The staff of Word Systems, a commercial computer maintenance firm, fixes the laptops and mails them back to the troops free of charge.
'Lifelines for the soldiers'
The soldiers then can plug their laptops into the Internet to send e-mails, make phone calls and even transmit live video images back home.
"It's a real big help," Staff Sgt. William Simpson of Columbia said in a telephone interview from Camp Lindsey, near Kandahar Airfield. "The laptops are lifelines for the soldiers."
In appreciation, Simpson and other soldiers of Company B, 1st Battalion 118th Infantry Regiment, recently sent Kinsella a U.S. flag that flew over Kandahar Airfield.
Headquartered at Fountain Inn, Simpson's unit is part of the Guard's 218th Brigade Combat Team, now serving in Afghanistan. The brigade's 1,600 troops are due home in May. They'll join about 170 Guard members who returned last month.
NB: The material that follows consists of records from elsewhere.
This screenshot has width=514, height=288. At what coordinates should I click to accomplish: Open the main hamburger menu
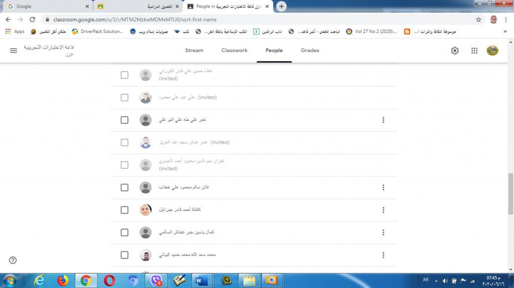point(14,51)
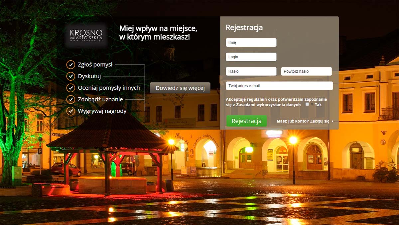This screenshot has width=399, height=225.
Task: Click into the Login text field
Action: pos(251,57)
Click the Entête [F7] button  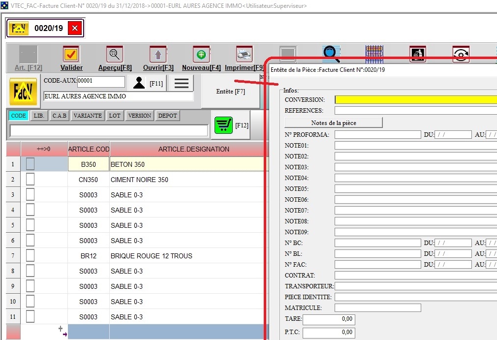click(x=230, y=92)
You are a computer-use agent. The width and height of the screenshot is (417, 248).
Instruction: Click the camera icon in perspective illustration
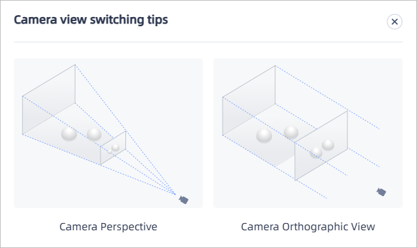click(183, 199)
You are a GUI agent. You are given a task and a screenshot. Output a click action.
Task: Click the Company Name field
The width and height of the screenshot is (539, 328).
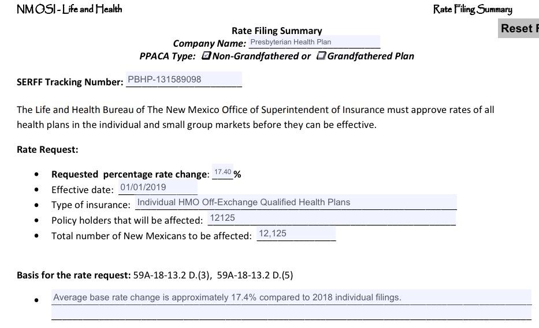pos(314,42)
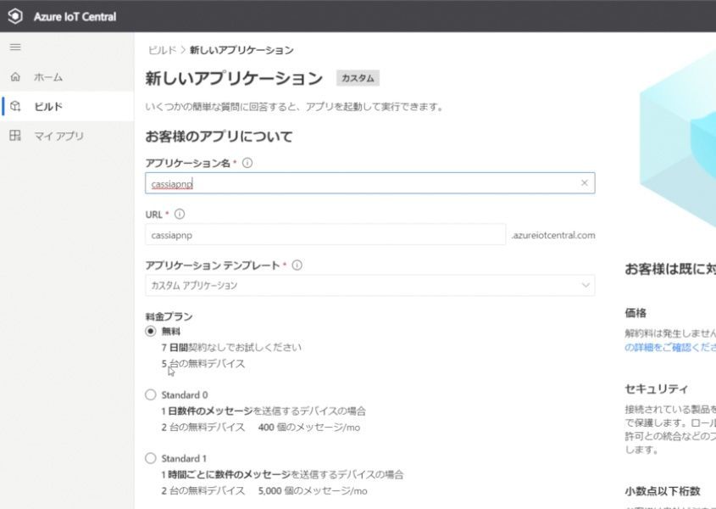The width and height of the screenshot is (716, 509).
Task: Choose the Standard 1 pricing plan
Action: click(x=151, y=458)
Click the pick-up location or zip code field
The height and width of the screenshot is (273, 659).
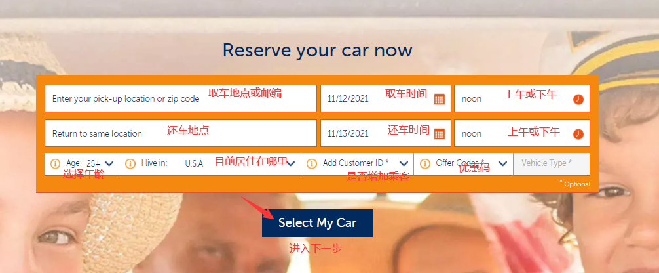coord(181,98)

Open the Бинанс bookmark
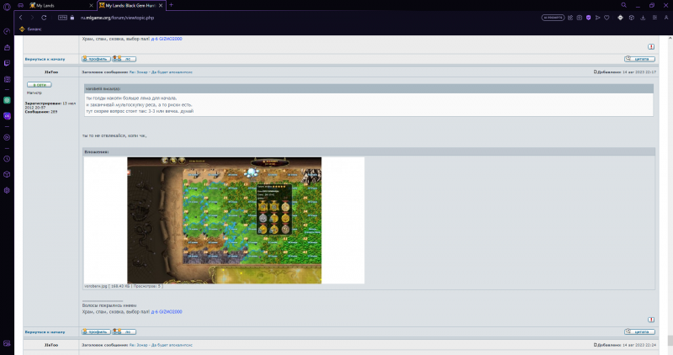[34, 28]
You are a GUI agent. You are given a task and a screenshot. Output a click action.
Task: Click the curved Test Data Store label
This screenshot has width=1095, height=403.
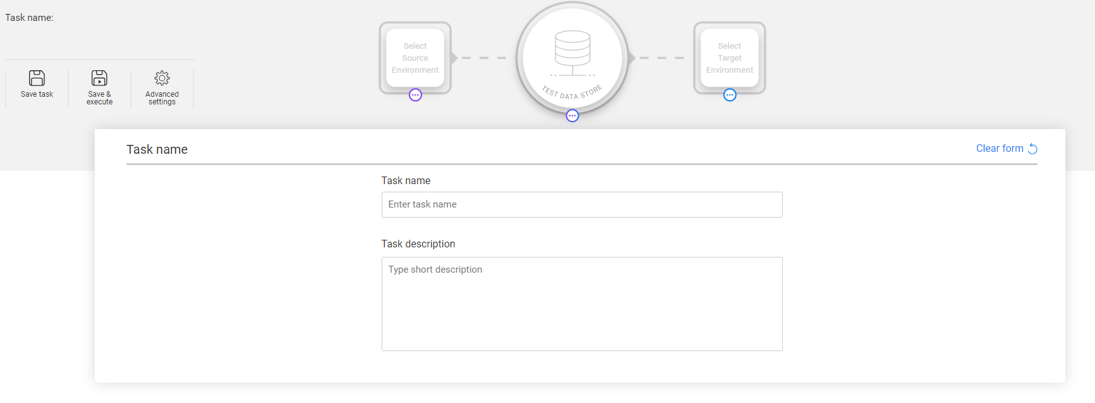(x=572, y=93)
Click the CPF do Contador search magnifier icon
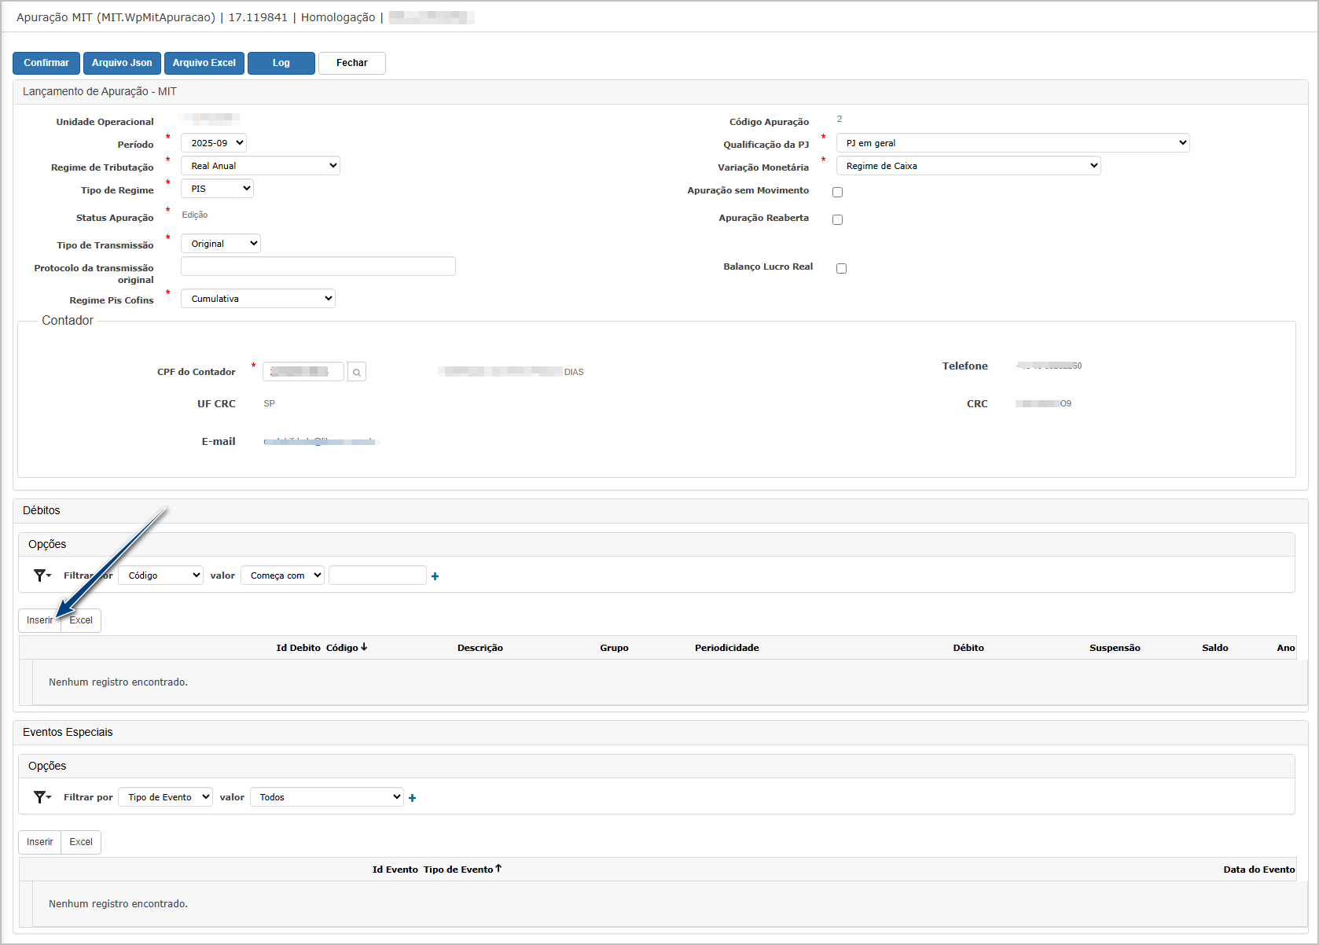This screenshot has height=945, width=1319. [357, 372]
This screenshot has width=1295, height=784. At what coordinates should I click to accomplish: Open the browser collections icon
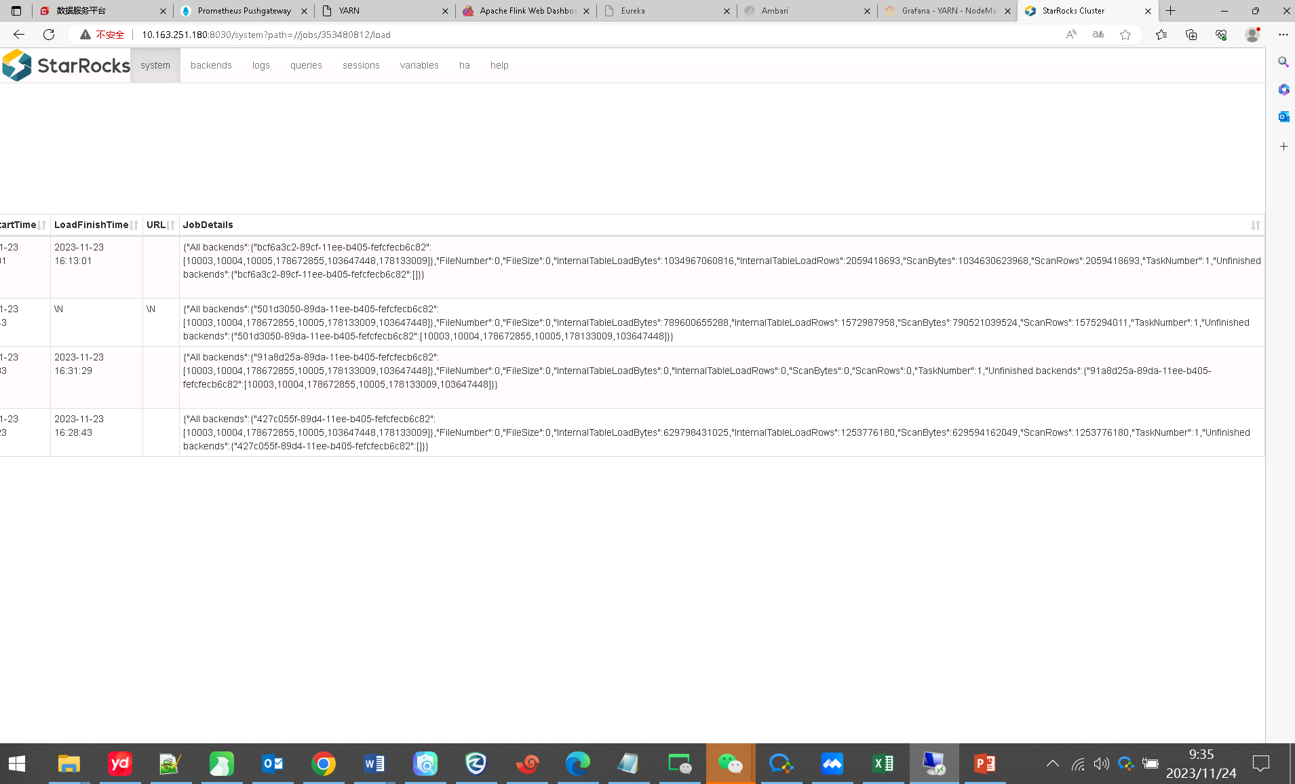(1191, 35)
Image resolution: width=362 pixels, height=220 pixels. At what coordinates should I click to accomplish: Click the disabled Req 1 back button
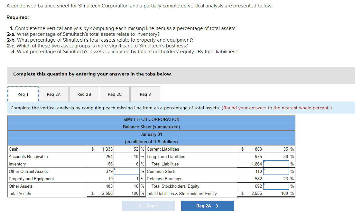(x=148, y=205)
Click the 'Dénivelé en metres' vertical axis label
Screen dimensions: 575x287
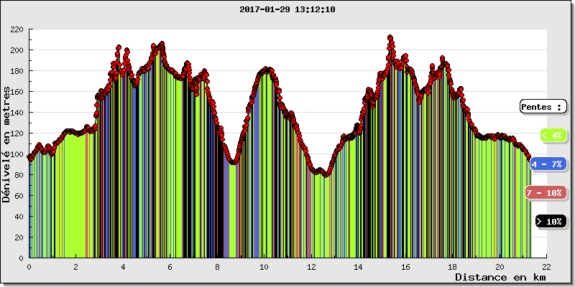pyautogui.click(x=7, y=144)
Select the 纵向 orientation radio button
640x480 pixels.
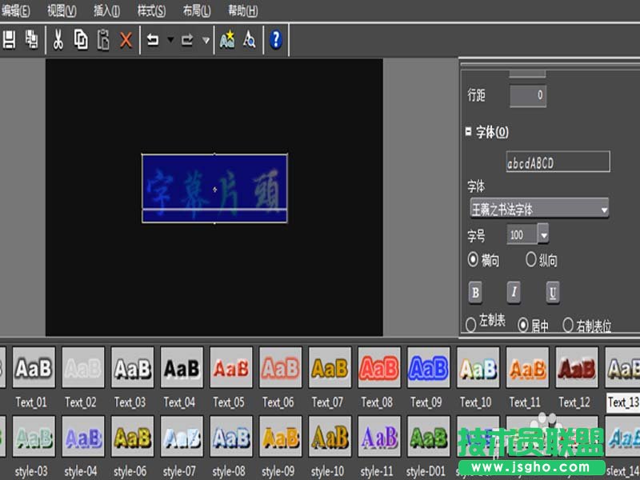pos(530,260)
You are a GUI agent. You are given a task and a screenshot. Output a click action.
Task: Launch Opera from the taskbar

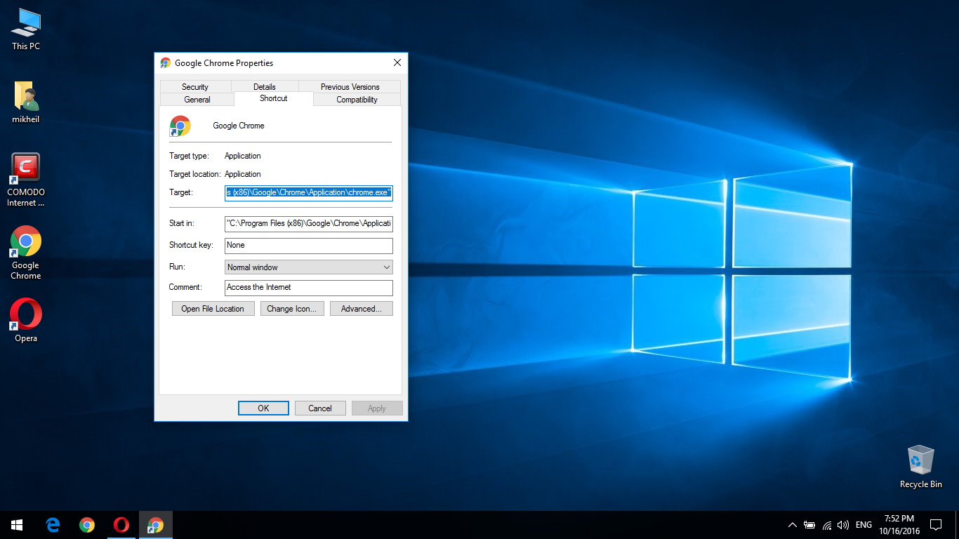(x=121, y=525)
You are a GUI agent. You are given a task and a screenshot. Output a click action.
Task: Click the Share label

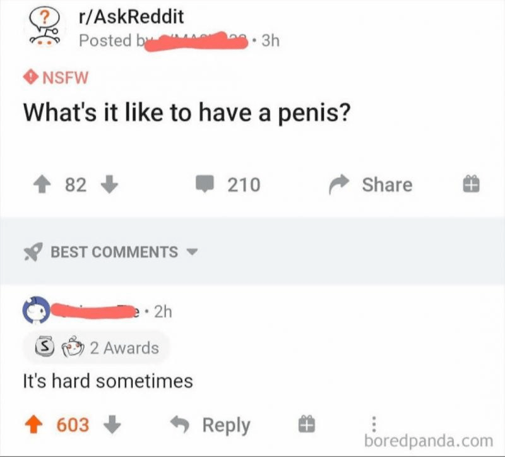pyautogui.click(x=387, y=185)
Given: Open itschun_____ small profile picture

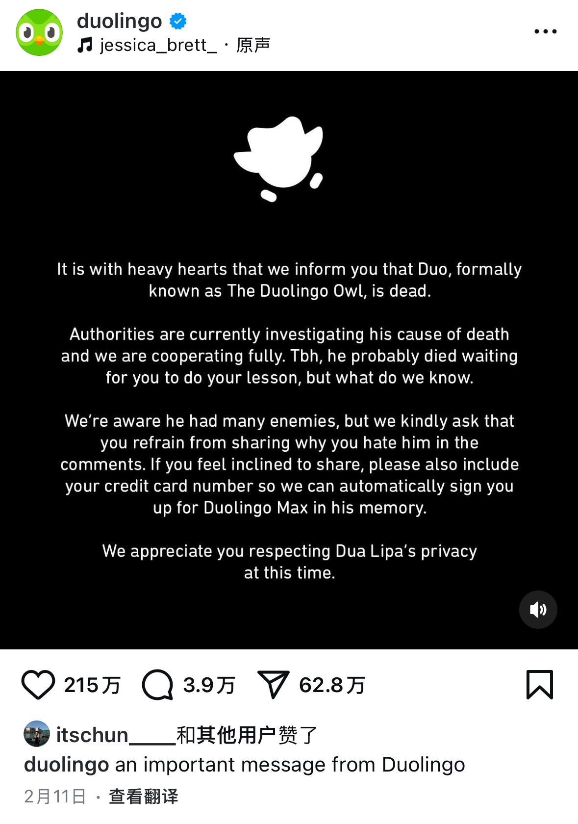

The troops' connection at Word Systems is Simpson's wife, Darlene, who works at the company's headquarters at 5946 Shakespeare Road.
"Any time a laptop goes down or crashes, the soldiers just send `em over," Darlene Simpson said.
Sometimes, the problems are simple too much dust or too many bugs.
Other times, repairs require new parts.
Kinsella said some of the troops' machines still are under warranty. Instead of mailing the laptop to the manufacturer, his company got the maker to ship the parts to Columbia and his technicians replaced the parts. That way the troops get their machines back sooner.
It usually takes a week to 10 days for a computer to arrive from Afghanistan. The machines are fixed within a week and mailed back, Darlene Simpson said. Word Systems pays for the shipping, which runs $12 to $18 per machine.
So far, Word Systems has fixed six machines, Darlene Simpson said.
Knowing what they go through
Kinsella knows how important it is for a soldier to stay in touch. An Army veteran, Kinsella served in Germany in the early 1960s long before the Internet and laptops.
"It's a wonderful thing that the guys can use their computers to be able to talk and write to their families," Kinsella said.
Col. Pete Brooks, the Guard's spokesman, praised Kinsella's contribution.
"Some people, who have unique job skills, are willing to donate their time and effort to help the soldiers," Brooks said.